8. En consecuencia, se revocará la sentencia impugnada, y en su lugar se concederá la salvaguarda, ordenando al Juzgado Cuarto Civil del Circuito Pereira, que dentro de los 3 días siguientes al recibo del respectivo expediente, reexamine la demanda de acción popular promovida por Javier Elías Arias Idárraga contra Audifarma S.A. (Rad Nº 2015-441) y le dé el curso que corresponda, teniendo en cuenta lo manifestando en líneas precedentes.
3. DECISIÓN
En mérito de lo expuesto, la Corte Suprema de Justicia, en Sala de Casación Civil, administrando justicia en nombre de la República y por autoridad de la ley,
RESUELVE:
PRIMERO: REVOCAR la sentencia de fecha, contenido y procedencia anotadas, para en su lugar CONCEDER el amparo deprecado por Javier Elías Arias Idárraga, en cuanto atañe al rechazo del Juzgado Cuarto Civil del Circuito de Pereira de avocar el trámite de acción popular instaurado por el aquí actor contra Audifarma S.A.

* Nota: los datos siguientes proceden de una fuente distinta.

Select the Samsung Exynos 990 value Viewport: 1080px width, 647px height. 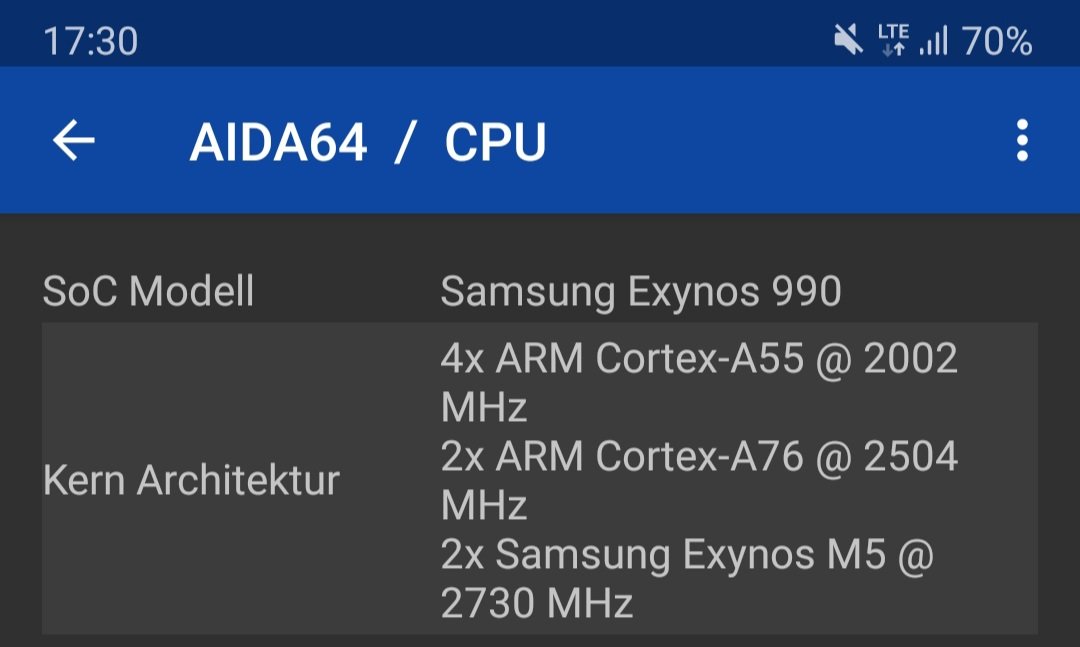click(641, 291)
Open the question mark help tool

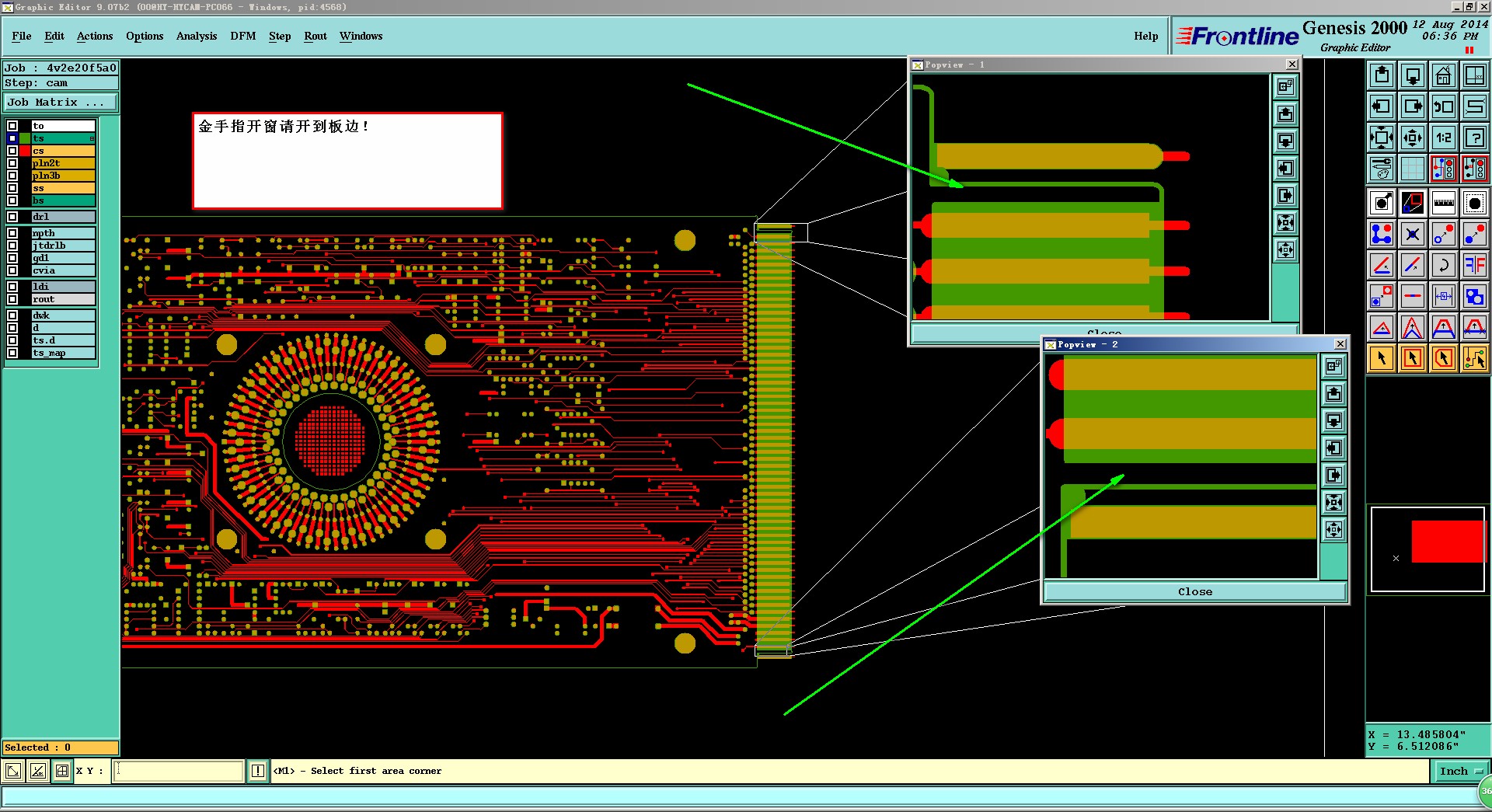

En consecuencia, se ordenará al citado despacho, que dentro de los 3 días siguientes al recibo del respectivo expediente, reexamine la demanda presentada por el actor en el proceso materia de este resguardo (Rad Nº 2015-441) y le dé el curso que corresponda, teniendo en cuenta lo consignado en el acápite de consideraciones de este proveído.
SEGUNDO: Comuníquese telegráficamente lo resuelto en esta providencia a los interesados y oportunamente envíese el expediente a la Corte Constitucional para su eventual revisión.
Por secretaría envíese al correo electrónico del solicitante la copia escaneada de esta determinación y, a su cargo, entréguensele las demás fotocopias reclamadas.
NOTIFÍQUESE Y CÚMPLASE
LUIS ARMANDO TOLOSA VILLABONA
Presidente de Sala
MARGARITA CABELLO BLANCO
ÁLVARO FERNANDO GARCÍA RESTREPO
FERNANDO GIRALDO GUTIÉRREZ
ARIEL SALAZAR RAMÍREZ
2 CSJ, STC 19 dic. 2007, rad. 02002-00.
3 CSJ, STL, 19 feb. 2008, rad. 20245.
4 Consejo de Estado, sent. 22 feb. 2007, rad. 2004-00092-01.
5 Corte Constitucional, sentencia C-377 de 2002, citada en C-230 de 2011.